Stored data:
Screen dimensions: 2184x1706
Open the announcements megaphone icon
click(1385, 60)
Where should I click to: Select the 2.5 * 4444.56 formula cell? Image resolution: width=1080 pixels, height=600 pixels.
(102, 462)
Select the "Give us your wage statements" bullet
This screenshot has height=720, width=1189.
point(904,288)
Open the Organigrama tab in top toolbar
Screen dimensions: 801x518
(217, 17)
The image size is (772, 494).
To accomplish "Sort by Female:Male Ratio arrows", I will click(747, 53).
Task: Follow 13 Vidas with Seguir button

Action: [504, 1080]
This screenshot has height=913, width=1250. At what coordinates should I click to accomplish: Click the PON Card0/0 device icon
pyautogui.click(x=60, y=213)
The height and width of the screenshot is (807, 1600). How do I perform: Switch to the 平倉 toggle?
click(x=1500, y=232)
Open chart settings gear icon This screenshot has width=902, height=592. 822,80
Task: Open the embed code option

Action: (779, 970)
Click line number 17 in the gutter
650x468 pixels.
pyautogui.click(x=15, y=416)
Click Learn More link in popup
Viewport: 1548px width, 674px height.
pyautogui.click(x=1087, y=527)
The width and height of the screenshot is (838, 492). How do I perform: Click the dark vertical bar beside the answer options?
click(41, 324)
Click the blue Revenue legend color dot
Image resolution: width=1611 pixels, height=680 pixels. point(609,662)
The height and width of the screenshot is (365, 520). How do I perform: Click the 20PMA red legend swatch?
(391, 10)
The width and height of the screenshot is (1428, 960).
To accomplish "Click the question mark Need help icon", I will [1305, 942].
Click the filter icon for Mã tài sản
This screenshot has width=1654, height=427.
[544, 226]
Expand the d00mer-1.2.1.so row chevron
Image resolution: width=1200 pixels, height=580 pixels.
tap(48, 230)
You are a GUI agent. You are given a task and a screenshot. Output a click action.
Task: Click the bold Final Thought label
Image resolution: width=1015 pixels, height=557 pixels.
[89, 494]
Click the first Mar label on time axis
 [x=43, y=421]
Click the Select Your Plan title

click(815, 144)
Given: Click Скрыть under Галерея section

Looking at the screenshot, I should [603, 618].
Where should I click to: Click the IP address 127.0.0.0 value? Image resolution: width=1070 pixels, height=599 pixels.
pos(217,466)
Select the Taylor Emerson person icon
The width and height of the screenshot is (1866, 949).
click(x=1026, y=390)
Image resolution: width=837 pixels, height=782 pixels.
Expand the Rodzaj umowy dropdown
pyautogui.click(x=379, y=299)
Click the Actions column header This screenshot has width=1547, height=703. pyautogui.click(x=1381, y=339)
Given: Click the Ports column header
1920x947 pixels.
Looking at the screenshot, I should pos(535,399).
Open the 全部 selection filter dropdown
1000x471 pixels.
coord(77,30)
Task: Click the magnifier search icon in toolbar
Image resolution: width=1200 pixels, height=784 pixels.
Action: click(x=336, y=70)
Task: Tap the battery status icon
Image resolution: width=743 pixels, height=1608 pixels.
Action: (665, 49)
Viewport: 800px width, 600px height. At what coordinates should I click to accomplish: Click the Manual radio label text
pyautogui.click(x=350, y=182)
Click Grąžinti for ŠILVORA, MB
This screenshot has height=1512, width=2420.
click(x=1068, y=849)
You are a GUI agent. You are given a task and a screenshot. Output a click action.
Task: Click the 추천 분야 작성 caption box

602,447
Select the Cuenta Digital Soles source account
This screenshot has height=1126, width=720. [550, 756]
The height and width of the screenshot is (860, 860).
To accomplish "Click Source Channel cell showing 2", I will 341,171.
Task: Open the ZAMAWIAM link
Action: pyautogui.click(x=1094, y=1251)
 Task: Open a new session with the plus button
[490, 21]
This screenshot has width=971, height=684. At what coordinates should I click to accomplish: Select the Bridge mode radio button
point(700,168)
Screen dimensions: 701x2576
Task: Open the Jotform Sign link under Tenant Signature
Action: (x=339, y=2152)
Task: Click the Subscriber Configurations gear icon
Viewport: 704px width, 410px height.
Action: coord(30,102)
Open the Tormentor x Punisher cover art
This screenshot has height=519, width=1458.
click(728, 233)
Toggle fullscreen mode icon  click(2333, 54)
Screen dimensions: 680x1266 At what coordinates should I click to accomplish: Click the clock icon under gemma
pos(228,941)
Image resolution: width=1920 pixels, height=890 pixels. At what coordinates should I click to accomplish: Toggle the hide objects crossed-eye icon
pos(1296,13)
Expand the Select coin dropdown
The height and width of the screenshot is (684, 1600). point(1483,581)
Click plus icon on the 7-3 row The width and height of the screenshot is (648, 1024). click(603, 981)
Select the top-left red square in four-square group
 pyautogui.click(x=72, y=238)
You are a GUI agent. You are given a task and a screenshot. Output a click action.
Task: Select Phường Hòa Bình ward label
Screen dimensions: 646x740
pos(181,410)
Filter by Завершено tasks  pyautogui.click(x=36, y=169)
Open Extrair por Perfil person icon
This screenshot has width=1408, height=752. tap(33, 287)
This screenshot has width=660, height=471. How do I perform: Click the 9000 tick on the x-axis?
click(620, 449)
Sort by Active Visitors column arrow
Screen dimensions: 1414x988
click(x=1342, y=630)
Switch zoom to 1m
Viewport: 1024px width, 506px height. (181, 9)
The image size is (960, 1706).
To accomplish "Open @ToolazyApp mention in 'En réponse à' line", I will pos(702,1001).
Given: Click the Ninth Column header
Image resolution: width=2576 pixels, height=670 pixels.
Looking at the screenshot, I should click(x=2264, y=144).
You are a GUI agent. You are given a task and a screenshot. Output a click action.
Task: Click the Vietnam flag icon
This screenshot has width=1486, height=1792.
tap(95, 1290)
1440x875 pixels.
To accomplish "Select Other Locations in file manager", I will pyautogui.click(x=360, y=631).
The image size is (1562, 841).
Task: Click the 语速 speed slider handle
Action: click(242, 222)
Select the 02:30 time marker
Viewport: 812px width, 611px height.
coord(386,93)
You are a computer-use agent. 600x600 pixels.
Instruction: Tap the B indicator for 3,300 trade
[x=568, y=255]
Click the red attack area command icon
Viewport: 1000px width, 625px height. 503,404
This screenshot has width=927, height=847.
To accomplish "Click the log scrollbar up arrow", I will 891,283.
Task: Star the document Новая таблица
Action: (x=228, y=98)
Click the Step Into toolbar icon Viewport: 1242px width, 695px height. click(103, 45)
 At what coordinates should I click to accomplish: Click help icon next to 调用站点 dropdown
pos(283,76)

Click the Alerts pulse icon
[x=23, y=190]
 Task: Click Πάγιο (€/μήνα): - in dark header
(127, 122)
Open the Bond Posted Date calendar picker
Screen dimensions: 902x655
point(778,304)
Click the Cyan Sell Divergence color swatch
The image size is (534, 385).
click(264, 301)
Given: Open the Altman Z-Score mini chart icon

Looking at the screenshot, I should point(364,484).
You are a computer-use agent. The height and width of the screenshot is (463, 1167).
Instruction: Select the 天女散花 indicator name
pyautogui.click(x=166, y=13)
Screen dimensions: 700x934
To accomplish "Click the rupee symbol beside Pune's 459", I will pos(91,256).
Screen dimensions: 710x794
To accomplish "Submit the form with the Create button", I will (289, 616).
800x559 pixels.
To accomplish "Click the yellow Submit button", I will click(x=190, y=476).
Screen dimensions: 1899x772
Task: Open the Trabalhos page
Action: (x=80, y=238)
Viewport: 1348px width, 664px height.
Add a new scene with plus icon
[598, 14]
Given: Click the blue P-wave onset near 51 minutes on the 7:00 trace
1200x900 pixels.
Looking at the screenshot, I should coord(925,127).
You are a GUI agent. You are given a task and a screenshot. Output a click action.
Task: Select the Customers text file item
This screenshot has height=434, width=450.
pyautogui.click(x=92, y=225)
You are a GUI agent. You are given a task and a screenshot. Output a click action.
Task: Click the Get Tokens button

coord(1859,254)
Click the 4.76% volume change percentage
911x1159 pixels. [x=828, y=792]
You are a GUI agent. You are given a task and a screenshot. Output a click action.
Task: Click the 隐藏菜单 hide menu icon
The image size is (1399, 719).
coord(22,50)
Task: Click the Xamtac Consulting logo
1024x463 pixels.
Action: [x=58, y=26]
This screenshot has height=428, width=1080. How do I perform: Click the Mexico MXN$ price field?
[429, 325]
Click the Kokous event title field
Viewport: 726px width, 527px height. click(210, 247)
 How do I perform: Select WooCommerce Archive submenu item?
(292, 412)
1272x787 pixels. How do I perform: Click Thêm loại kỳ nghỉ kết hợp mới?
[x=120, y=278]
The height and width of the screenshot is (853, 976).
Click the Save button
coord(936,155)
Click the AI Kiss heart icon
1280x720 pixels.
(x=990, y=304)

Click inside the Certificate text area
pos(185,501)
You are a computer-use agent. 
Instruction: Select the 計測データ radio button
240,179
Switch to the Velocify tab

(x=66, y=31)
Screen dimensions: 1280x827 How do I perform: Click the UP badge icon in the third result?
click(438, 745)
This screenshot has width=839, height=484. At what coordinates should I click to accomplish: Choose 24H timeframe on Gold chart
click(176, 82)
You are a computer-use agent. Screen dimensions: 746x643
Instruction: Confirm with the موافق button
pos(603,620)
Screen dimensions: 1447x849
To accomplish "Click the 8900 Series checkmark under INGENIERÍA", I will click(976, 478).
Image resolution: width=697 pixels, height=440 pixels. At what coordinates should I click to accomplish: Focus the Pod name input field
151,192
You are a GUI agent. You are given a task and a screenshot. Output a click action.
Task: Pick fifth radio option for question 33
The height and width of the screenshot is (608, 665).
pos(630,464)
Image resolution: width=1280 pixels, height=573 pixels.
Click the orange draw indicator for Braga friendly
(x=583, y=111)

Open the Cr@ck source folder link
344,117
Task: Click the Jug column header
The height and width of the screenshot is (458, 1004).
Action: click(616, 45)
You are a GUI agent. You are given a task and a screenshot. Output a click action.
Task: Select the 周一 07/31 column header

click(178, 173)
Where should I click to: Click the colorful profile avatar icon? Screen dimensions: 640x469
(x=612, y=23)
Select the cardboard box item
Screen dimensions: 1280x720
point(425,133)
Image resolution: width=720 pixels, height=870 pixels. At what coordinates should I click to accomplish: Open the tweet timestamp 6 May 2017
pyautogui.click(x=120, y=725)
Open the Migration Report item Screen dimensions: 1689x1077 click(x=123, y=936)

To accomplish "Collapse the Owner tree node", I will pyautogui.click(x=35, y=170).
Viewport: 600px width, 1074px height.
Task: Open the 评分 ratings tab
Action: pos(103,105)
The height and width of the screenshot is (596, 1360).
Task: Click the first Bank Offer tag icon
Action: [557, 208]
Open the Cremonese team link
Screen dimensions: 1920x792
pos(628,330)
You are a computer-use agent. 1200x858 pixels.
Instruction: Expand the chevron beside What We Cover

→ **The problem**:
Of the lines above, copy each one that contains the word "chevron".

→ **Expected answer**:
Expand the d00mer-1.2.1.so row chevron
Instruction: Expand the chevron beside What We Cover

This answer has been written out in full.